Django provides an automated squashing process for migrations, but this is often not optimal when migrations contain manual RunPython blocks are present. Before running squashmigrations, search existing migrations for RunPython blocks without elidable=True, and correct them to have elidable=True. This will tell squashmigrations to drop that RunPython block. In almost all cases, we do not want to keep any RunPython blocks. It is highly recommended to get a postgres database setup with the current migrations before attempting to squash.

  1. Set all RunPython blocks to have the argument elidable=True.
  2. Squash migrations for each app that has 3 or more non-squashed migrations
# start migration number is optional for apps that have never been squashed
cfgov/manage.py squashmigrations --squashed-name <year>_squash <app_name> <starting_migration_number> <ending_migration_number>

# 2022 ask_cfp squash 0039 -> 0045
cfgov/manage.py squashmigrations --squashed-name 2022_squash ask_cfpb 0039 0045

# 2022 form_explainer squash 0001 -> 0007
cfgov/manage.py squashmigrations --squashed-name 2022_squash form_explainer 0007
  1. Once all apps are squashed, attempt to apply migrations to check for errors
cfgov/manage.py migrate
  1. Correct errors, if any, until there are no migrations to apply or create. Repeat steps 3 and 4 until no errors. It may be possible that an additional migration will be generated if there was an error that needed to be corrected.

  2. Unittest with squashed migrations in place

  3. Recreate fresh database, and load test.sql.gz, and apply the migrations.
./refresh-data.sh test.sql.gz
  1. Dump test database back to test.sql.gz
./dump-data.sh test.sql.gz
  1. Delete non-squashed migration files that were squashed.

Squash Notes

2022

teachers_digital_platform had an over-optimization or circular dependency issue, resulting in the following error.

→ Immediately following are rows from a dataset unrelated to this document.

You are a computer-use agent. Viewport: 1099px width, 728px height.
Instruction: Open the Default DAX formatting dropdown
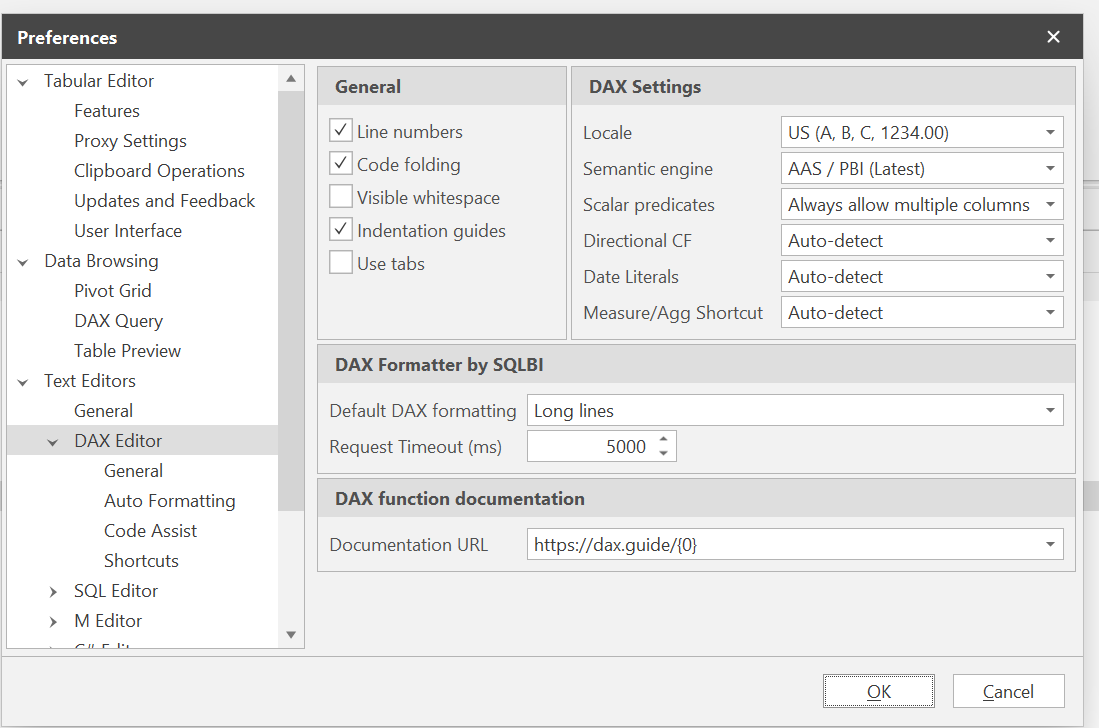[1051, 409]
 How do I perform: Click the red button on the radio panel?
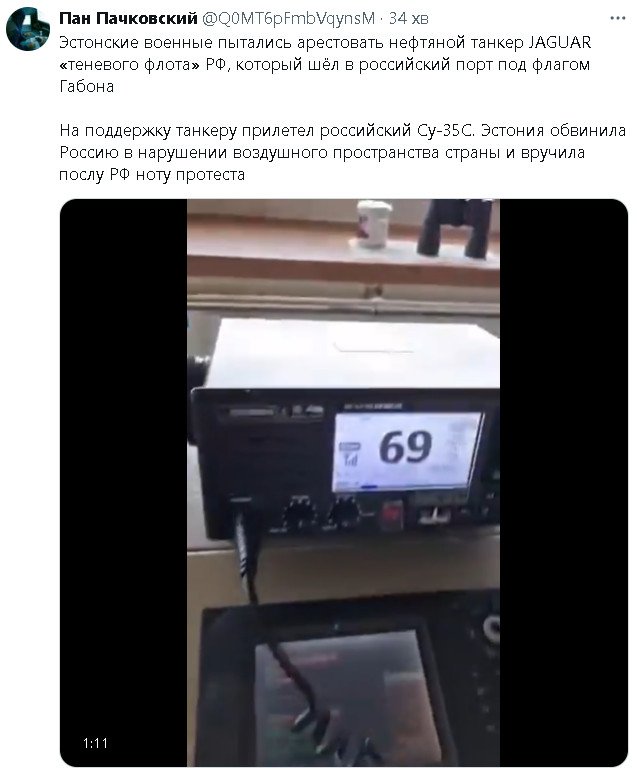click(x=393, y=515)
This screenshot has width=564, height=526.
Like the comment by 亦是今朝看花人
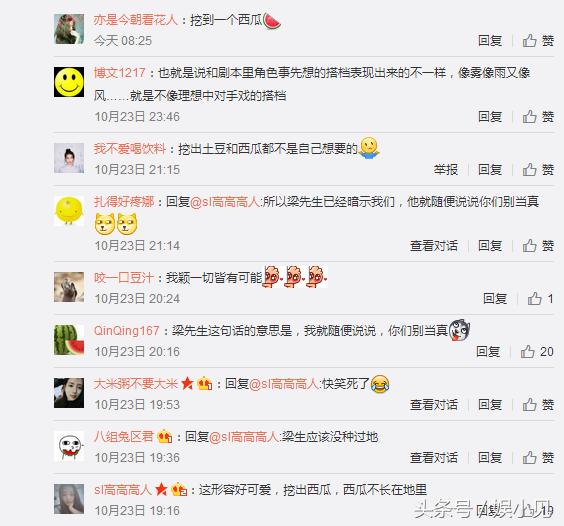538,41
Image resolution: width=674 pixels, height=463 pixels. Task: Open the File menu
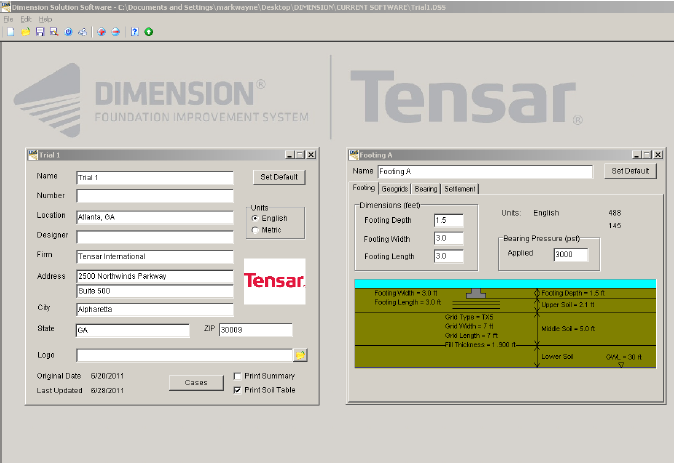[10, 19]
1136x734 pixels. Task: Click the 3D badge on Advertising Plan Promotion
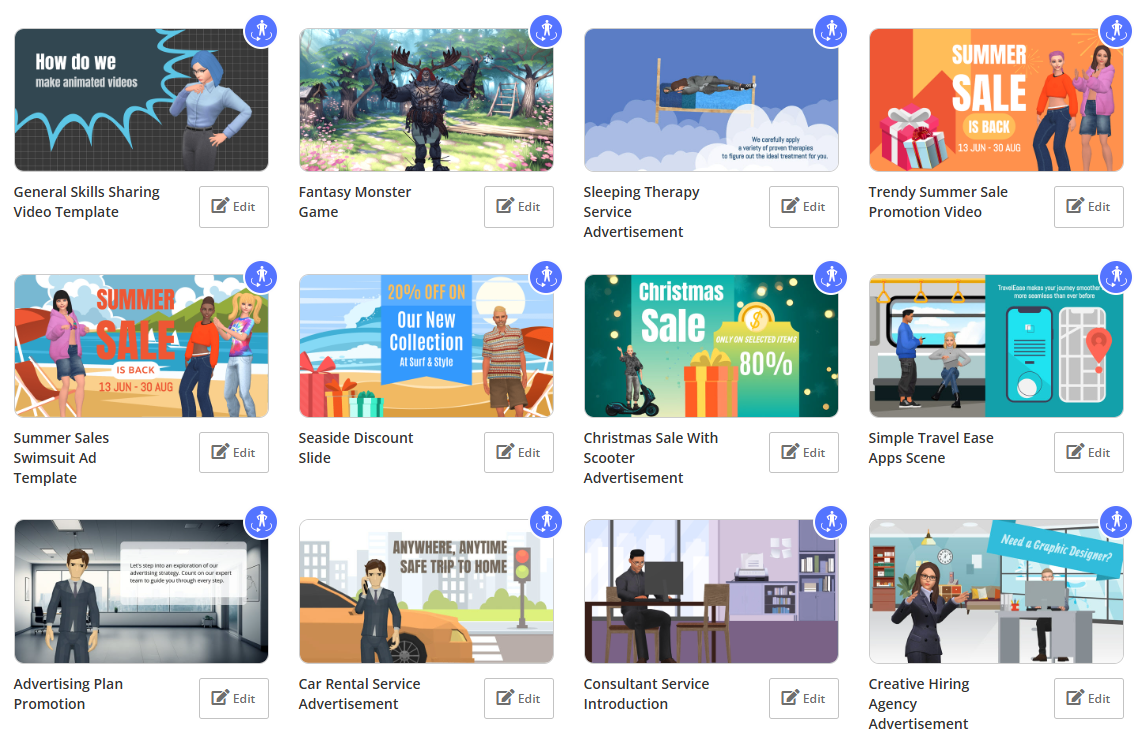(x=260, y=522)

ValueError: The field teachers_digital_platform.ActivityPage.student_characteristics was declared with a lazy reference to 'teachers_digital_platform.activityspecialpopulation', but app 'teachers_digital_platform' doesn't provide model 'activityspecialpopulation'.
The field teachers_digital_platform.ActivityPage_student_characteristics.activityspecialpopulation was declared with a lazy reference to 'teachers_digital_platform.activityspecialpopulation', but app 'teachers_digital_platform' doesn't provide model 'activityspecialpopulation'.

Corrected the error by changing the reference to the correct field for student char. An additional migration was generated for teachers_digital_platform once this error was corrected. ActivitySpecialPopulation -> ActivityStudentCharacteristics.